# Requirements:
1) In the call transcript, which deeper zone does Speaker 5 say most of the company's leases cover?
2) Copy word for word the stretch of the call transcript from "Scott, I think" through "around the country.".

# Source excerpt:
That's the line of sight we have. I feel very confident that those things are coming our way based on what we can see in the accrued numbers that we pay for Over the next 45 days to 60 days on the cash side and CapEx.

Speaker 1

Yes. And just again, Arun, to reiterate my Opening comment to the first question is that our commitment to our shareholders remain unchanged to be the Low cost leader in efficiency and in execution and that's certainly been our track record and that's what we anticipate going forward, but Our commitment hasn't changed regardless of what CapEx

Speaker 9

does. Great. Thanks a lot, Travis. My follow-up, Tim, we've heard about some industry activity in leasing in the Midland Basin in deeper zones. Can you remind us how your leases are structured?

Speaker 9

Do you have rights to those zones currently? And perhaps this obviously could have some positive implications for Venom. So I was wondering if maybe talk about how FANG's leases are structured and maybe positive implications for Venom?

Speaker 5

Yes, there's really no one size fits all to leases in the Midland Basin. I would say generally, we have most of our leases cover the Wolfcamp B, which is a deeper zone that's We'll get a lot more attention over the coming years and some lesser extent do we have the Barnett and Woodford covered. Now, We've been exploring the Barnett and Woodford on the eastern on the western side of the Midland Basin for a very long time now with our Limelight play. It seems that the Barnett and Woodford play is going to extend more into the actual basin, and that's something That we're involved in along with many other large peers testing that zone and looking at it for future development The end of this decade and the next decade. I will say generally that's the benefit of owning a lot of minerals is that we have The other side of our business card that is going to have a front seat to leasing any of those deeper rights should they be unleased throughout the basin.

Speaker 9

Great. Thanks a

Speaker 5

lot. Thank you, Arun.

Operator

Thank you. One moment for our next question. Our next question comes from the line of Scott Gruber of Citigroup. Your line is now open.

Speaker 10

Yes, good morning. Turning back to service rates, the service companies I've been talking about a bifurcated market here for both rigs and frac pumps. And their characterization is that Yes, the highly efficient crews, the next gen kit, especially nat gas fuel rigs and pumps will largely maintain pricing, while it's going to be the legacy And or lower quality crews, where you'll see the more meaningful declines in rates. Is that how you see the market developing here? Or do you see more broad based reductions in pricing kind of across the spectrum?

Speaker 5

Scott, I think that's partially true. Certainly on the frac side, the higher quality equipment, the super spec e fleets, Those have real contracts associated with them with less wiggle room on pricing. So that's why we think generally we make more money We'll save more money there on the efficiency side. On the rig side, I think generally, if 10% of your market It's going away in a quarter or 2. It's going to have an impact on pricing.

Speaker 5

There's just no doubt about that. Leading edge rates certainly are lower. I think we've also proven in the past to do more with less when it comes to equipment on the rig side, particularly in the Midland Basin, where it's a lot easier to drill in general than other places around the country.

Speaker 10

Got it. And then just turning to operating costs, LOE came in at the low end of the range, we kept the full year. And then you mentioned the fixed price contracts for power. Just any color that you can provide And how operating costs should evolve over the course of the year given the outlook for natural gas And power and other things, chemicals, etcetera, that go into operating costs?

# Items:
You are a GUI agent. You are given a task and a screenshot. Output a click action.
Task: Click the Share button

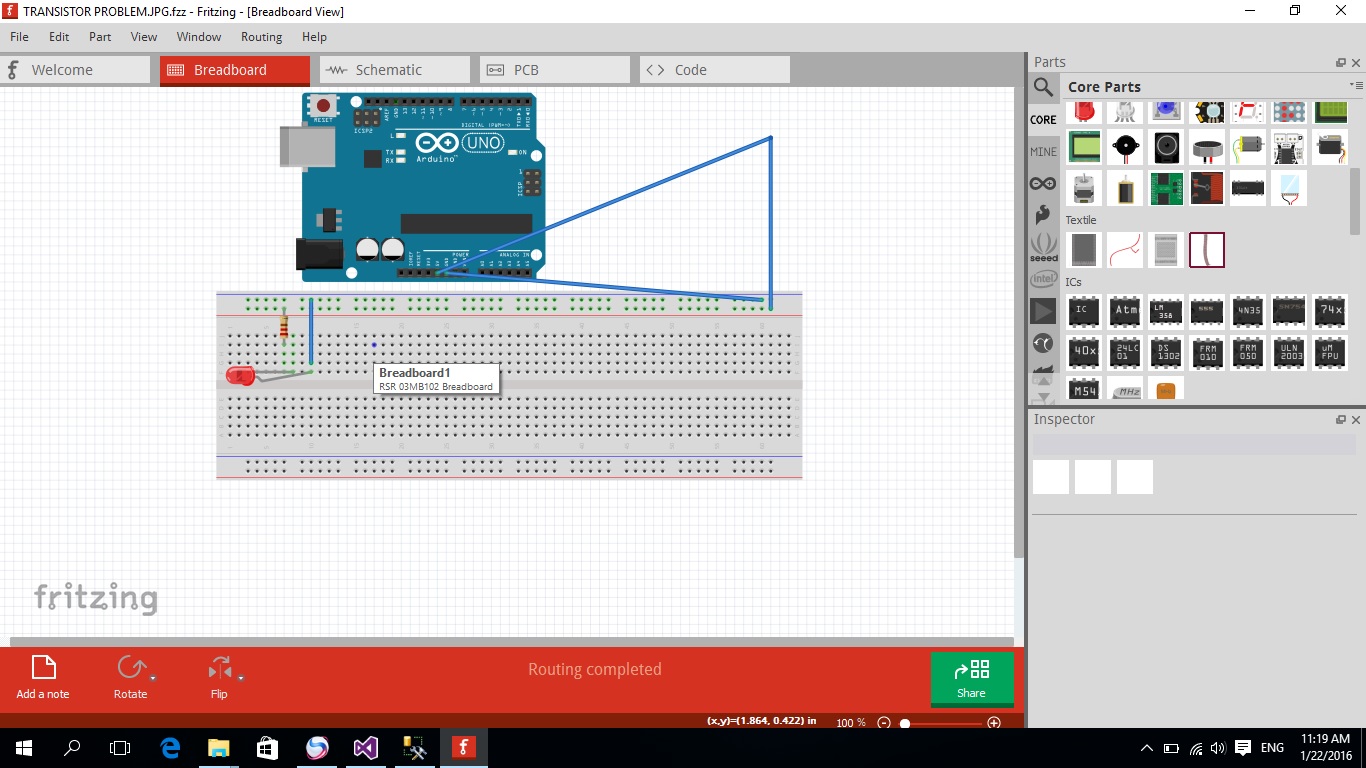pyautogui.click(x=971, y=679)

* * *

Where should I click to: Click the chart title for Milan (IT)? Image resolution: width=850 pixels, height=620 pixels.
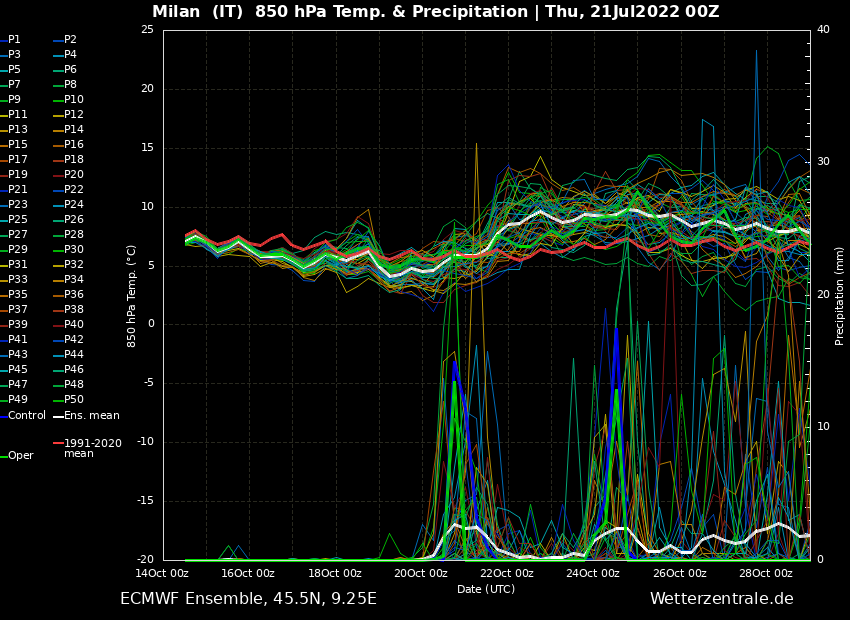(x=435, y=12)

--

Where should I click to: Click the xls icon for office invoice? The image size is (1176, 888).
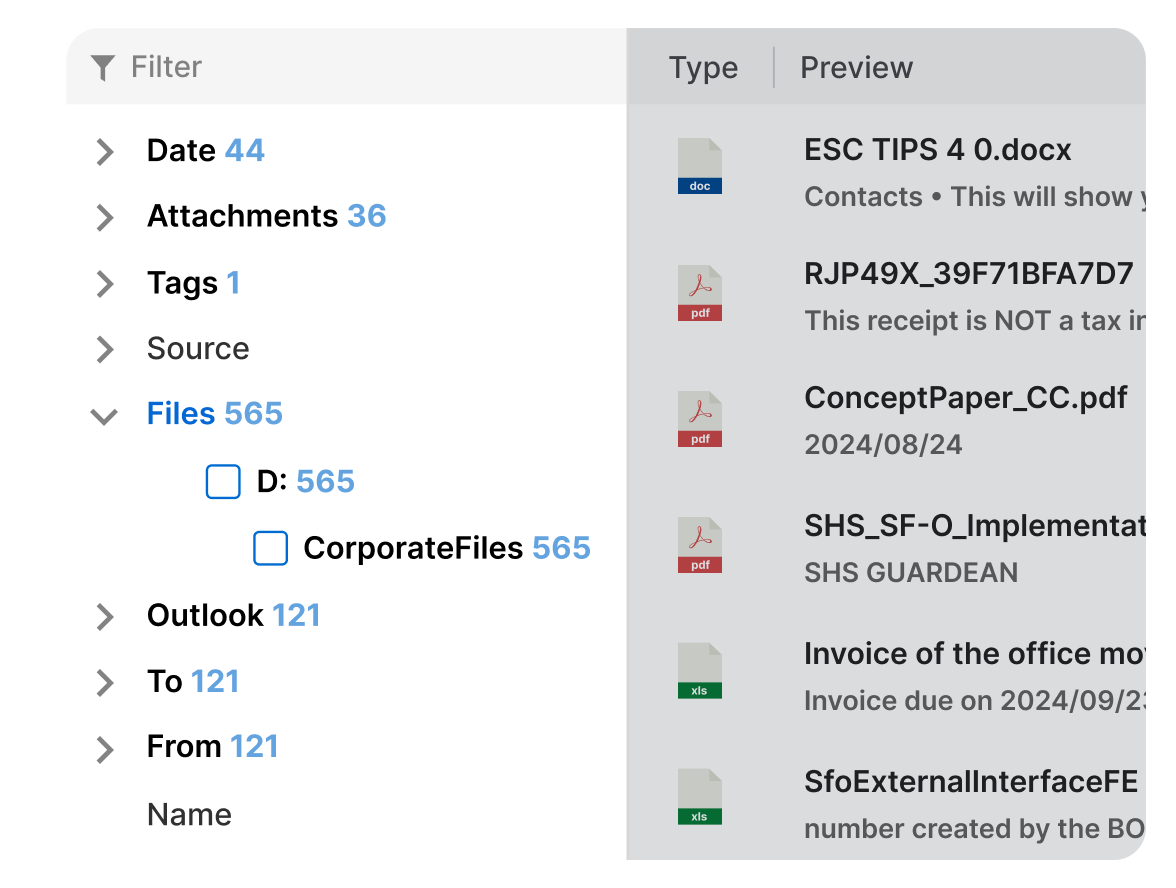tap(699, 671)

# Answers for this exercise:
1) The Wolfcamp B.

2)
Scott, I think that's partially true. Certainly on the frac side, the higher quality equipment, the super spec e fleets, Those have real contracts associated with them with less wiggle room on pricing. So that's why we think generally we make more money We'll save more money there on the efficiency side. On the rig side, I think generally, if 10% of your market It's going away in a quarter or 2. It's going to have an impact on pricing.

Speaker 5

There's just no doubt about that. Leading edge rates certainly are lower. I think we've also proven in the past to do more with less when it comes to equipment on the rig side, particularly in the Midland Basin, where it's a lot easier to drill in general than other places around the country.